03 September 2016

Arithmetic Types in Kitten

In order to motivate myself to work on my programming language, Kitten, I’ve decided to publish my notes on various aspects of the design as I figure them out. This is partly to solicit comments and drum up interest in the project, but mostly an exercise in ensuring my ideas are solid enough to explain clearly.

In these articles, “Kitten” will refer to the “ideal” language and the new work-in-progress compiler that approximates it.

Explicitness

In non-generic definitions, it should always be evident from the code what type of data you’re using. As such, the type of integer and floating-point literals can be specified with a type suffix: i8, i16, …, u8, …, f32, f64; the unadorned integer literal 1 is equivalent to 1i32, and the float literal 1.0 is equivalent to 1.0f64. I think signed 32-bit integers and 64-bit floats are reasonable defaults for common use cases.

In the future, we could relax this by allowing the suffix to be inferred, or by allowing the default suffix to be locally changed.

// Currently fails to typecheck; 3 could be deduced to mean 3i64.
(2i64 + 3)

// Currently not valid syntax; 2 and 3 could be defaulted to Int64.
assume (Int64)
(2 + 3)

Uniformity

Because overloading interacts rather poorly with type inference, it would be easiest for me to provide different operators for different types, such as + for integer addition and +. for floating-point addition, as in OCaml. I did this in the old compiler, and it wasn’t great for usability.
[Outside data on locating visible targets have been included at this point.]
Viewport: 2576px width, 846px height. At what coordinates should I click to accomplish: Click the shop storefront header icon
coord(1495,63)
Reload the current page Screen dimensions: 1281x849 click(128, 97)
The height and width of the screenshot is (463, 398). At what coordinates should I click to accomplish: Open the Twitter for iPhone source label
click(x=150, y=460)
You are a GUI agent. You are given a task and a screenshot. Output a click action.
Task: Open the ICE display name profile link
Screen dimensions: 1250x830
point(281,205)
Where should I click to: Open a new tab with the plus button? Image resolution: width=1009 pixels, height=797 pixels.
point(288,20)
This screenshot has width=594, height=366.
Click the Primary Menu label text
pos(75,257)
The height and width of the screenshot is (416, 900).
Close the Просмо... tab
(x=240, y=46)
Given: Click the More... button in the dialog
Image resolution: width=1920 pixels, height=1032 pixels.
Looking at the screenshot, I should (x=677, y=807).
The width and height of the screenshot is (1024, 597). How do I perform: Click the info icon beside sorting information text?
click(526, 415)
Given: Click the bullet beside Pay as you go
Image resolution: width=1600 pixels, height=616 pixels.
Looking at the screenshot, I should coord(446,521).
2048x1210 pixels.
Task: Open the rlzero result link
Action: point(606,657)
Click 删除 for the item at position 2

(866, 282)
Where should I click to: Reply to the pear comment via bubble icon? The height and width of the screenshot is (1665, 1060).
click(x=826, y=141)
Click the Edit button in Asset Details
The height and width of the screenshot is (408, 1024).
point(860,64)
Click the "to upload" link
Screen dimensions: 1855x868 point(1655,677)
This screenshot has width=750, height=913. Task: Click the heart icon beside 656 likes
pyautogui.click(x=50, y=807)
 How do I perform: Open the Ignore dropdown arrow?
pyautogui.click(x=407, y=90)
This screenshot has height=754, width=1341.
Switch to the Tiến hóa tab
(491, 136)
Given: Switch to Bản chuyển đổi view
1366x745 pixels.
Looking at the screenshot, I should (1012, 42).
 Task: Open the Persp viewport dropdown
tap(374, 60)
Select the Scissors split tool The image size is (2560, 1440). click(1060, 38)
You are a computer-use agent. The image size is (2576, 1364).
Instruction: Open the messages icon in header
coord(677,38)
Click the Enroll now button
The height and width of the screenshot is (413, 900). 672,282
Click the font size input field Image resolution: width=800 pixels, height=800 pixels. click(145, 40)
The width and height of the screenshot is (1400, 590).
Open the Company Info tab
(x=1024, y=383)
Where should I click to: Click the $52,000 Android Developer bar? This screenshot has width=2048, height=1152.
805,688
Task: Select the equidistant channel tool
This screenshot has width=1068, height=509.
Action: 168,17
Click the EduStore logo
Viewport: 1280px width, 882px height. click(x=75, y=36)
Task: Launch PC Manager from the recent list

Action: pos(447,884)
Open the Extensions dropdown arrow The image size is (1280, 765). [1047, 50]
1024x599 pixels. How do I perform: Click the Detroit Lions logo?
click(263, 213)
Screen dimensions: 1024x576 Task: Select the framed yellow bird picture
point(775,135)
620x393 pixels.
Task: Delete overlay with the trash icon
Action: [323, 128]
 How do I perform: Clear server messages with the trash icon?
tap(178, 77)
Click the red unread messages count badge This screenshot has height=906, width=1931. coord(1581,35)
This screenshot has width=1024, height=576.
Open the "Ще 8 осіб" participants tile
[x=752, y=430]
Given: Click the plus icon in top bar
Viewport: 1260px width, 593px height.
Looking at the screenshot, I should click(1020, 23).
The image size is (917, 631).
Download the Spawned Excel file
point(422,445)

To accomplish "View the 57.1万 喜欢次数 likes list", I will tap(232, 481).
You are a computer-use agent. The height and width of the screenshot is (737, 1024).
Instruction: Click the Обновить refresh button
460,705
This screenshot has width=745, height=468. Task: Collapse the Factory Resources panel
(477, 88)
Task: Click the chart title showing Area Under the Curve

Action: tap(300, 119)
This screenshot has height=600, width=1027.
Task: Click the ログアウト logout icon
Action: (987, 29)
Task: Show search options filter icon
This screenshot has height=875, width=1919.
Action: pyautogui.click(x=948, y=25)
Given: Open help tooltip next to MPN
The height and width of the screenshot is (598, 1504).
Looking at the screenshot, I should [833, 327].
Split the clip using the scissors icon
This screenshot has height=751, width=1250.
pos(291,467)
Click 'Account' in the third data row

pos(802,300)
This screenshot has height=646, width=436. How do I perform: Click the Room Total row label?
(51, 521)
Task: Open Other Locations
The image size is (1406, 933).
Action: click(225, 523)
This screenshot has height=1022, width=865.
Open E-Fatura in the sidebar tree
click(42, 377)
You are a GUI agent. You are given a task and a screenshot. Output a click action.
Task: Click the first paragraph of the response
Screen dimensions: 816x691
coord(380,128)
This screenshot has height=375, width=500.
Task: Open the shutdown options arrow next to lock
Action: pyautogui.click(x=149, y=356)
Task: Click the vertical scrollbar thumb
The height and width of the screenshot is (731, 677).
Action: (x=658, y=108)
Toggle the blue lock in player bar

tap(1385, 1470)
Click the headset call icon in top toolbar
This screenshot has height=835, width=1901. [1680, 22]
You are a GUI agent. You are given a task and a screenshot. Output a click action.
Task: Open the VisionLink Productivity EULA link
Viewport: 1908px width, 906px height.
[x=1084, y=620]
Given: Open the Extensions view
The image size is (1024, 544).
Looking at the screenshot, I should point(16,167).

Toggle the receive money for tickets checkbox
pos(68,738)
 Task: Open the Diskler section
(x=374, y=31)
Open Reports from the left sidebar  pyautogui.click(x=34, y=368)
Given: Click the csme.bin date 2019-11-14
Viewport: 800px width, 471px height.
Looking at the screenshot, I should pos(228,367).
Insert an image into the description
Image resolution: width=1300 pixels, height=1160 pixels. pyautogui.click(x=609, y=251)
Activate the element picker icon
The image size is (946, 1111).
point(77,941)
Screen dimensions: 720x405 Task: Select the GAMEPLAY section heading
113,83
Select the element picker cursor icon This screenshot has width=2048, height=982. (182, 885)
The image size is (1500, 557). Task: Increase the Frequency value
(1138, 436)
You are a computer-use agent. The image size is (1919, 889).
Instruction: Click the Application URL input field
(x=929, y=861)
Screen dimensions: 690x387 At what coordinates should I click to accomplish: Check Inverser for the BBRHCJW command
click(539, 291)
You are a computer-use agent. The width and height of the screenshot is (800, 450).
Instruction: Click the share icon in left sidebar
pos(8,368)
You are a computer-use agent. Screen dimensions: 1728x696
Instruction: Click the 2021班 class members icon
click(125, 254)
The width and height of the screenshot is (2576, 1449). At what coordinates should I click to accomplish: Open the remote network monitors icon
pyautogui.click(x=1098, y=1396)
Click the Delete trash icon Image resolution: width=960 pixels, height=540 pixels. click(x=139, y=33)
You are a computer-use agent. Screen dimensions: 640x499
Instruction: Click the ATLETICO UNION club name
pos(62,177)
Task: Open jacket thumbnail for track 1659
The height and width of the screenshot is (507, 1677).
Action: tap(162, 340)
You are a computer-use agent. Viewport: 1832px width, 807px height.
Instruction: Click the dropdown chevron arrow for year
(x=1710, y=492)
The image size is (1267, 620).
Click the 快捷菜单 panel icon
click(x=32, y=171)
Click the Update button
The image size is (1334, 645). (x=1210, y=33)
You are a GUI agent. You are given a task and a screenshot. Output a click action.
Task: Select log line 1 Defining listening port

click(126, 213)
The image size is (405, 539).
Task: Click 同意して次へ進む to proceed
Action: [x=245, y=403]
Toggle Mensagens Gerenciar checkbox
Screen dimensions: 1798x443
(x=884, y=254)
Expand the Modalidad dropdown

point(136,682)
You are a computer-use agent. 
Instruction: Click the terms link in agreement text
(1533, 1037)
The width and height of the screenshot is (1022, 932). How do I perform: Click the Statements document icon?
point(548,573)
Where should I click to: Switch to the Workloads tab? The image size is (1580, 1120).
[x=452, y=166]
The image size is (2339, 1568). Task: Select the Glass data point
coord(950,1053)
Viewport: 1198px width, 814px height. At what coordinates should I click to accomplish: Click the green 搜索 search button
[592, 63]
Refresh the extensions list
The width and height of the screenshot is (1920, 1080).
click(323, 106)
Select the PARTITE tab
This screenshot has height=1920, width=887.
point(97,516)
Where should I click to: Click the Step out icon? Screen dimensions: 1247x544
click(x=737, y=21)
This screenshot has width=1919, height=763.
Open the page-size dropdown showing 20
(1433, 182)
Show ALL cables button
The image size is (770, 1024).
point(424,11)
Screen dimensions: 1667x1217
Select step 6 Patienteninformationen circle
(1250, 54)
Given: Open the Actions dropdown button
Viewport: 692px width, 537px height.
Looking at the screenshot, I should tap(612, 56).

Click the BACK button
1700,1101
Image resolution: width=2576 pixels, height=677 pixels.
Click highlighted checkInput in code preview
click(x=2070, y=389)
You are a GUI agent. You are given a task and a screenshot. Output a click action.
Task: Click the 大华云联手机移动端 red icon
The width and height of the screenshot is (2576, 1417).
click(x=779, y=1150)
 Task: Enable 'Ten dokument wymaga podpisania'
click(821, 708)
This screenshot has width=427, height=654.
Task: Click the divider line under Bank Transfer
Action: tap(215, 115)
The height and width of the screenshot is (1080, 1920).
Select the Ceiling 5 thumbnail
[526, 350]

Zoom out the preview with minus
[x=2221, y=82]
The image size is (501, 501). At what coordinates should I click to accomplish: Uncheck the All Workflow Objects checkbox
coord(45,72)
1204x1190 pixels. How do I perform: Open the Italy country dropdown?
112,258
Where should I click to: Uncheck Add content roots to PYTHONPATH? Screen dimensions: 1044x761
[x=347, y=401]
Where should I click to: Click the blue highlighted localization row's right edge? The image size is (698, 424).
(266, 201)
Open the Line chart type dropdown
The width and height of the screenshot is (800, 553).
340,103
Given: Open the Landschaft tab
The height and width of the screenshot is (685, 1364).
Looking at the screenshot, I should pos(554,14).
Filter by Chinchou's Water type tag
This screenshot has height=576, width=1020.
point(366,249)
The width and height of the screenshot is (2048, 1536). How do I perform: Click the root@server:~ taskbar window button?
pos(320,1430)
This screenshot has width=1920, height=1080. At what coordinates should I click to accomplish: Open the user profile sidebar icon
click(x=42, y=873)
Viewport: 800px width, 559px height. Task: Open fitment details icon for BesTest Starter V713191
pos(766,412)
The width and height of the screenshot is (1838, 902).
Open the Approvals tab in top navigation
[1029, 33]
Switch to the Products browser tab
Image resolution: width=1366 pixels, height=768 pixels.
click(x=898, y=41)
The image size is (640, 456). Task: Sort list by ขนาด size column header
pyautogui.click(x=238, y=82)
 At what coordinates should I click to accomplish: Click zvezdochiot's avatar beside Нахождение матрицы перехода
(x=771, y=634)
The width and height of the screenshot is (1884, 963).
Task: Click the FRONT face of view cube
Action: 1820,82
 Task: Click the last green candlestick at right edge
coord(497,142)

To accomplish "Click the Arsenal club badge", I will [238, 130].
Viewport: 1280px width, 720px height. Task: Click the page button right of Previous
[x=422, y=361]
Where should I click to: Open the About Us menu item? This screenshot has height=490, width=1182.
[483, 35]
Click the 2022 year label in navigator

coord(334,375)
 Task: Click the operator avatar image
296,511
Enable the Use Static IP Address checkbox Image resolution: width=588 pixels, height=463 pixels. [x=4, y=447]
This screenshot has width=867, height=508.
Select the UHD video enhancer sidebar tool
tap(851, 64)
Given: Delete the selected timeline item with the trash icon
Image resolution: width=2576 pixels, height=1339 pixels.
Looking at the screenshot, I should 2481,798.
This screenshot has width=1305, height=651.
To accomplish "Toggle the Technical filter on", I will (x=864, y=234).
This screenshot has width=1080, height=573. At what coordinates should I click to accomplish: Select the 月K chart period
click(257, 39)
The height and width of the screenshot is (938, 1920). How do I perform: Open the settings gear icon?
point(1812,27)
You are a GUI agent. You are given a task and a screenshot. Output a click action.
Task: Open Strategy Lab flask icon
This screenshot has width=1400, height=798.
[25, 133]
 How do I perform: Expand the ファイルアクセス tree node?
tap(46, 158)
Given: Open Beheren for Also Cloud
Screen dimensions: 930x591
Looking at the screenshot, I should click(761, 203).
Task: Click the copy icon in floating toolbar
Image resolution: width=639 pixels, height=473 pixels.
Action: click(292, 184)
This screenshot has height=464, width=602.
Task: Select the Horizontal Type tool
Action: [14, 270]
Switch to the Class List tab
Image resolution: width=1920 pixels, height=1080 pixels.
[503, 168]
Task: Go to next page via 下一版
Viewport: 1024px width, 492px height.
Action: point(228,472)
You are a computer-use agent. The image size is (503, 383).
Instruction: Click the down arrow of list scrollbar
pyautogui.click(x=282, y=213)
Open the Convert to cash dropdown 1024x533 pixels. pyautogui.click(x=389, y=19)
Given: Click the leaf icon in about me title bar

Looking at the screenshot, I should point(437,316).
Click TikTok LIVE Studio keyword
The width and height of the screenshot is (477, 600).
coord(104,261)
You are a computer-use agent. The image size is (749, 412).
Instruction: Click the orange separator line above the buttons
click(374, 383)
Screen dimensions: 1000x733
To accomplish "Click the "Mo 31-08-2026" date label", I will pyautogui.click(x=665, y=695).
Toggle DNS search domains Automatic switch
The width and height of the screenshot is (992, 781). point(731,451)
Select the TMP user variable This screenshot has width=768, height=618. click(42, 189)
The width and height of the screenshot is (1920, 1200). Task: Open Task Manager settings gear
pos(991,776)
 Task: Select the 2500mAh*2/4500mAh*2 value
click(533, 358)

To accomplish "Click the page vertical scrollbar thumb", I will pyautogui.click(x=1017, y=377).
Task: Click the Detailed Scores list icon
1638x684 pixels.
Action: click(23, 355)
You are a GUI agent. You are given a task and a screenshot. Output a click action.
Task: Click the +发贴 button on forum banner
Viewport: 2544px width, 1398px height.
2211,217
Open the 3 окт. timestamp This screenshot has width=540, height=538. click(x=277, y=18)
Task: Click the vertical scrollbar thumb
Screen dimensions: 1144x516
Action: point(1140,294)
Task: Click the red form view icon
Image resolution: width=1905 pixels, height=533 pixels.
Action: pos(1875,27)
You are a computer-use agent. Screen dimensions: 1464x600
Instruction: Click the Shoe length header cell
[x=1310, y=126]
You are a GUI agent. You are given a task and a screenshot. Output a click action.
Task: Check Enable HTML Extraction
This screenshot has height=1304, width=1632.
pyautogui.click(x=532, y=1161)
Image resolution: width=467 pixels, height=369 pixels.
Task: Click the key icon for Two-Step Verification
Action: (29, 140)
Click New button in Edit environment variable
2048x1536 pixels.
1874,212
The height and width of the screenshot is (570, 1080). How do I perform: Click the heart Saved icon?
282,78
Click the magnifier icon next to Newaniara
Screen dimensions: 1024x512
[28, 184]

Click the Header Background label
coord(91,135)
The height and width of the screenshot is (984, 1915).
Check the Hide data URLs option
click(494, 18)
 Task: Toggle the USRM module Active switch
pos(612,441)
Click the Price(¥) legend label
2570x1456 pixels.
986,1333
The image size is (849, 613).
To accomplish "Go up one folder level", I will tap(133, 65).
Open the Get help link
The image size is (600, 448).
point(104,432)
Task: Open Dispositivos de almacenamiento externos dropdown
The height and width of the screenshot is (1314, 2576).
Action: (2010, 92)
I solve this through the use of traits—for each operator there is a single generic definition, with instances provided for all the common arithmetic types.

trait + <T> (T, T -> T)

instance + (Int32, Int32 -> Int32):
  _::kitten::add_int32

instance + (Float64, Float64 -> Float64):
  _::kitten::add_float64

Traits work like template specialisations in C++: if + is inferred to have the type Int32, Int32 -> Int32 at a given call site, then the compiler will emit a call to that particular instance; no generic code makes it into the final executable. And if no such instance exists, you’ll get a straightforward compilation error.

These traits will generally need to be inlined for performance reasons. Luckily, Kitten’s metadata system allows us to specify this easily enough:

about +:
  docs: """
    Adds two values of some type, producing a result of the same type.
    """
  inline: always

The about notation is a dumping ground for all metadata: documentation, examples, tests, operator precedence information, and optimization hints. The idea is that it’s better to have all of this information in a single structured format than to use some combination of magical comments, pragmas, attributes, and otherwise special syntax.

Safety

We want arithmetic operations to be safe, meaning that failure modes such as implicit overflow and trapping should be opt-in.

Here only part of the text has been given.